Snow is a fragile, porous material whose mechanical behavior defies simple characterization. Due to the complex microstructure and the existence close to its melting point, measurements of the elastic modulus of snow presents numerous challenges (e.g., see Mellor68), resulting in published values that exhibit scatter over several orders of magnitudes. The observed scatter can be attributed to a number of factors, including differences in snow density as well as rate- and temperature-dependency. Moreover, snow microstructure as well as its anisotropy alters the elastic behavior69,70.

In addition, crack propagation preceding an avalanche necessitates a layered snowpack, as the crack generally propagates in thin, weak layers. The energy required to create new crack surfaces (in the weak layer) originates from the slab layers above the weak layer, and the energy must be transferred towards the weak layer to further advance the crack. Consequently, there is an energy flux from the stress-strain field in the slab to the moving crack tip in the weak layer71. The relative magnitude of the strain components in the slab defines the fracture mode and gives rise to the associated wave, which transfers the energy towards the crack tip. Knowledge about elastic wave speeds is therefore crucial as these are bounding limits for the speed of the crack72. All wave velocity metrics directly depend on the material’s elastic modulus, which poses two challenges: 1) which elastic modulus empirical parameterization should be used? and 2) what is the elastic wave speed in a layered slab?
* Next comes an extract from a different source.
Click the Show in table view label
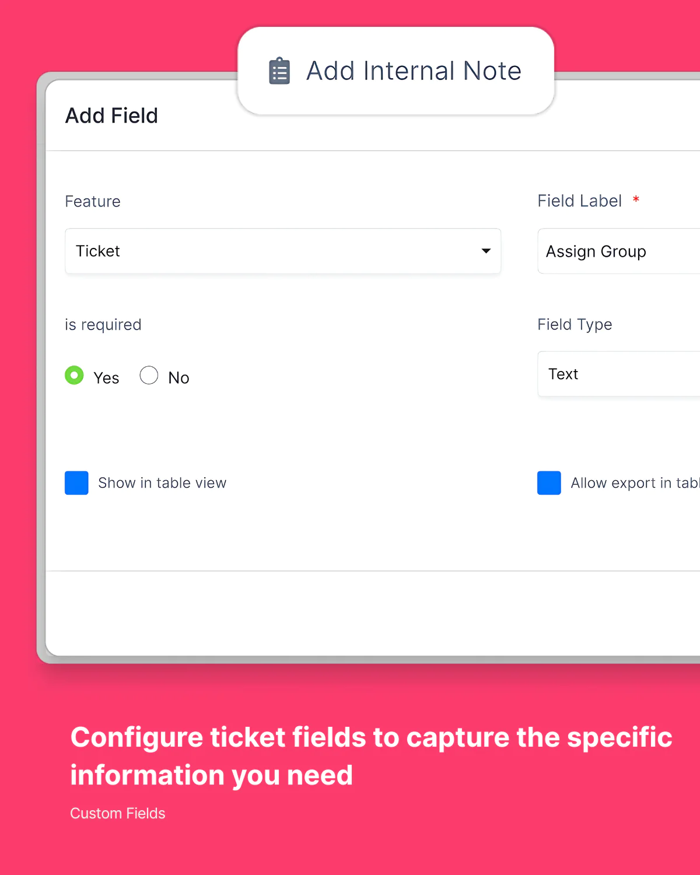coord(162,483)
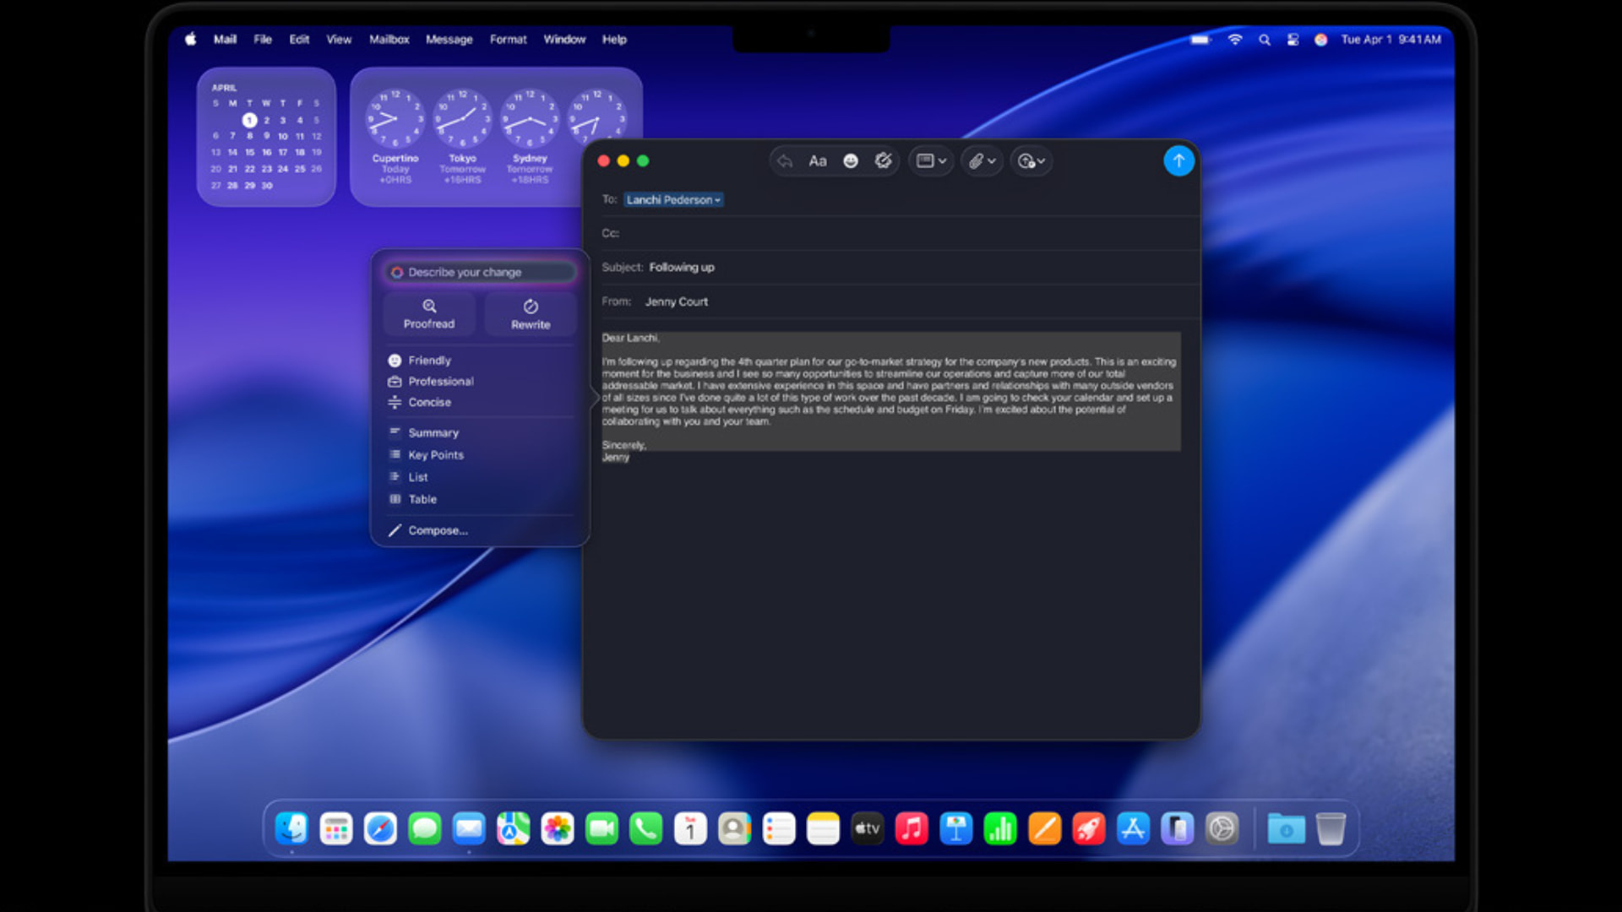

In this section, we address point 1) while point 2) is addressed in the Supplementary Note 3 by means of numerical modeling.

The difficulty in measuring the modulus of elasticity directly leads to uncertainty if an empirical density-to-modulus parametrization is used to compute wave velocities. Therefore, shear wave speeds were computed based on five different published parametrizations25,34,73,74,75 (Supplementary Fig. 7). For the measured mean slab density of ρ = 102  ± 5 kg m−3, this results in a Young’s modulus ranging from 0.4 MPa to 1.5 MPa, and thus in shear wave speeds between 40 m s−1 and 79 m s−1. Despite the large spread in shear wave speed, measured supershear crack speeds were higher than the highest values estimated from the slab density. In particular, the largest estimates from Sigrist75 (dynamic cyclic loading at large strain rates) and Gerling et al.34 (acoustic wave propagation measurements) were used as reference in the main text. The associated parameterizations are given by

$${E}^{ger}=25.4\,{{{\rm{MPa}}}}{\left(\frac{\rho }{{\rho }_{ice}}\right)}^{4.6}$$
(1)

and

$${E}^{sig}=967\,{{{\rm{MPa}}}}{\left(\frac{\rho }{{\rho }_{ice}}\right)}^{2.94},$$
(2)

where ρice = 917 kg m−3 is the density of ice76.

Numerical simulations

Numerical simulations where performed using the Material Point Method along with the cohesive Modified Cam-Clay (MCC) plastic model as introduced for snow slab avalanches by Gaume et al.37 and used by Trottet et al.20 to provide the first numerical evidence of supershear crack propagation in such avalanches. The snow is modeled with Hencky’s finite strain elastic model to handle large deformations. The MCC plastic yield function and associated flow rule are added to the weak layer to account for fracture and allow crack onset and propagation. The elliptic yield function of the MCC allows for both volumetric and shear rupture, as well as strain softening and hardening. The slab is modeled using a hyperelastic model. The substratum is modeled as rigid. We refer to the previously cited articles20,37 for more information about MPM and the cohesive MCC plastic model.

The simulated slab is homogeneous and has a density of ρ = 102 kg m−3 according to the measured mean density in the experiment. The Poisson’s ratio is ν = 0.3. The Young’s modulus was then derived using a dynamic experimental formula appropriate for the simulated dynamic regime. Sigrist’s formula was preferred over Gerling’s as it led to the highest elastic modulus prediction for our given density value (conservative estimate to ensure that supershear fracture occurred experimentally, see Fig. 2). All the simulation parameters are available in Supplementary Table 2).